Boston Marathon Suspect Wants Less Prison Restrictions

Bombing Suspect

Boston Marathon bombing suspect Dzhokhar Tsarnaev wants less prison restrictions according to his attorneys. They went to court on Wednesday and petitioned a judge to allow some restrictions placed on him in prison to be lifted, saying they were too severe, and have left him almost completely secluded and are weakening their capacity to defend him.

Tsarnaev’s lawyers stated in a court-filed motion that he is restricted to his cell except for visits from them and has “very limited access” to a small outside addition.

Tsarnaev is accused of building and planting bombs next to the finish line of the April 15 marathon. Three people were killed and over 260 were injured. Authorities say he and his brother, Tamerlan Tsarnaev, who were Chechens that came from Russia and immigrated to the United States as children, premeditated and carried out the terrorist attack to get revenge against the U.S. for being involved in Muslim countries.

Tamerlan Tsarnaev was killed four days after the bombing during a shoot-out with police. Dzhokhar Tsarnaev was discovered wounded and hiding inside a boat in a Watertown, MA backyard. Authorities expressed he had scratched out anti-American messages on the boat.

Tsarnaev’s lawyers say prosecutors have not presented any evidence that special restrictions are needed in Tsarnaev’s case. They also stated that these actions hinder Tsarnaev’s contact with any individuals who might be helping his defense and also limit communications and other undertakings between the defensive team.
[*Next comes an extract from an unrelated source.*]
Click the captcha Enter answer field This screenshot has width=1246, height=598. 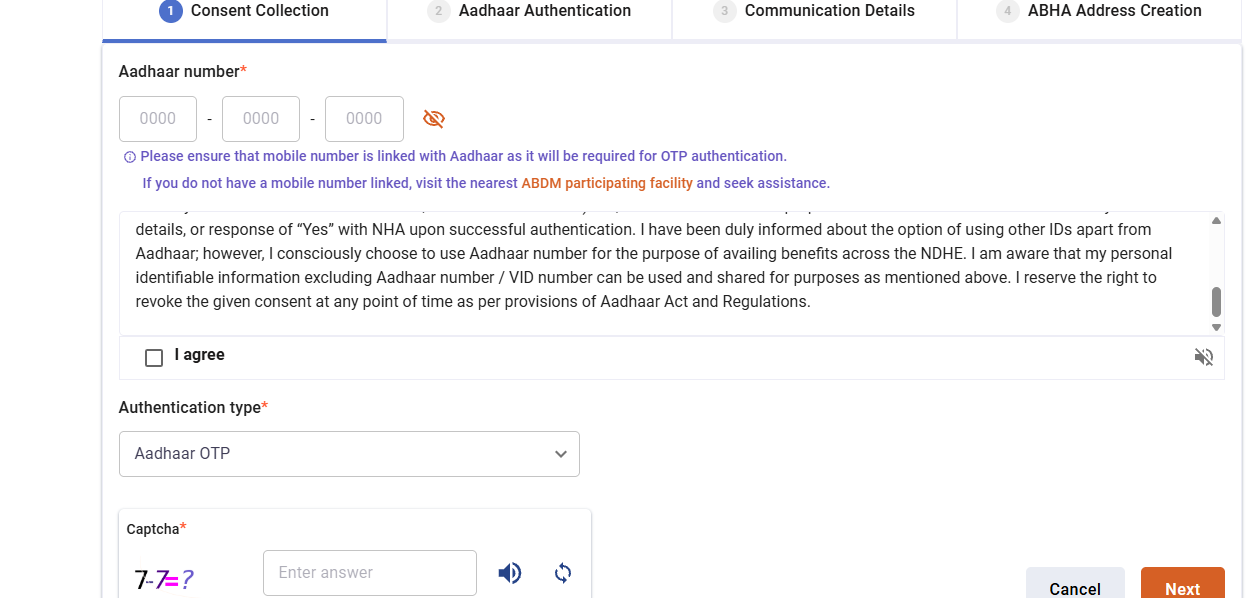coord(369,572)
In a memo which stated the cause for all the restraints, court prosecutors said Tsarnaev had repeated his promise to jihad and expressed hope that his actions would encourage others to participate in violent jihad events while he had been interviewed by the FBI after he was captured.

The prosecutors added in that same memo there was not any indication that Tsarnaev’s intents had changed since that time, which was incorporated in the defense motion.
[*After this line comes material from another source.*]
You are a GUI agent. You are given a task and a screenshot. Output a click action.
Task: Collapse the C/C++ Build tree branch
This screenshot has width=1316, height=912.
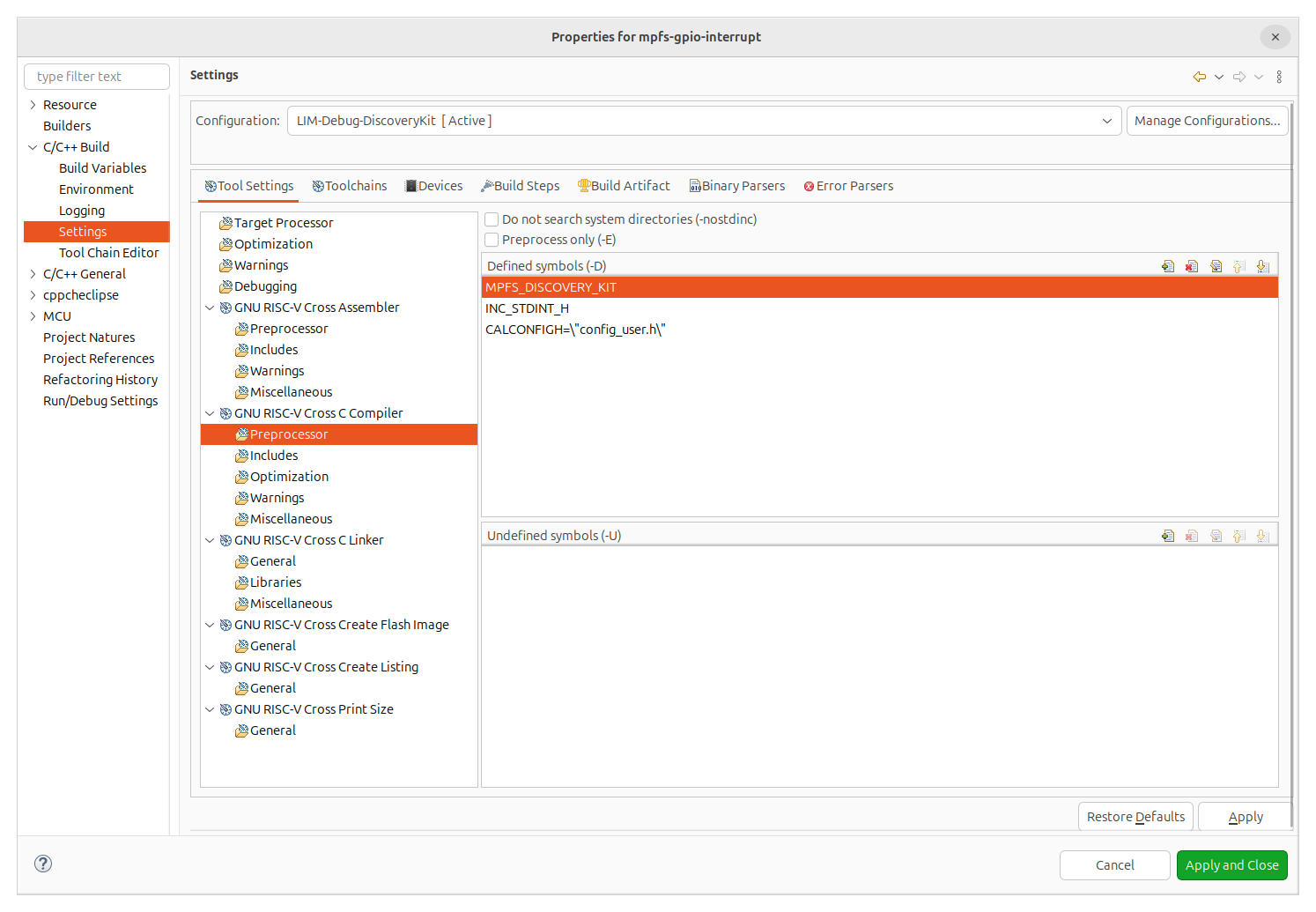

Defense lawyers added that Tsarnaev had received “widespread notoriety” since the time of his arrest and has gotten almost 1,000 pieces of mail which he never asked for.

Tsarnaev’s defense say he had not responded to any of the letters, which they added was not “jihadist” in nature, but instead contained pieces of mail that were almost entirely made up of letters and cards from people who thought Tsarnaev was an innocent man and they wanted him to be remorseful and convert over to Christianity.
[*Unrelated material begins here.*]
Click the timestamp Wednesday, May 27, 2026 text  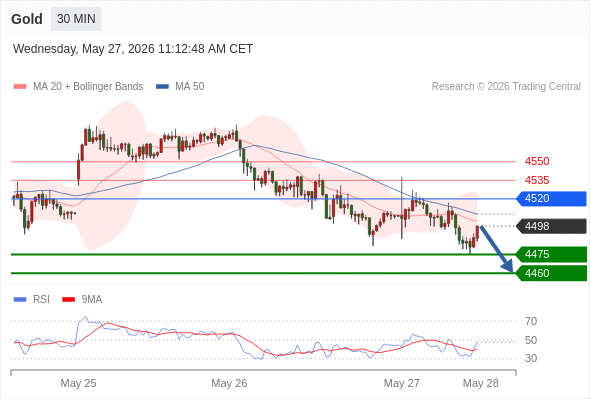point(84,49)
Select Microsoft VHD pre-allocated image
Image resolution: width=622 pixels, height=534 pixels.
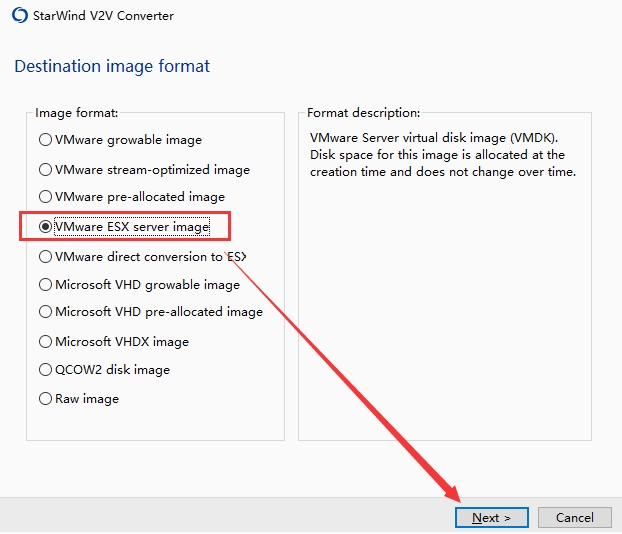[45, 312]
Tsarnaev’s lawyers argued that they were able to talk about the mail to Tsarnaev because of special measures that permited them to share information they obtain from the bombing suspect among themselves by phone or in person for the purpose of formulating his defense. Yet it still prohibited them from sharing that information by mail under any kind of circumstances for any sort of purpose.

They stated that it was totally impractical how they have to keep track of their defense plans the way they do. And the means by which they have gotten individual pieces of information from Mr. Tsarnaev is limited at best. They feel the Boston bombing suspect deserves to have less prison restrictions so they can give him a better defense.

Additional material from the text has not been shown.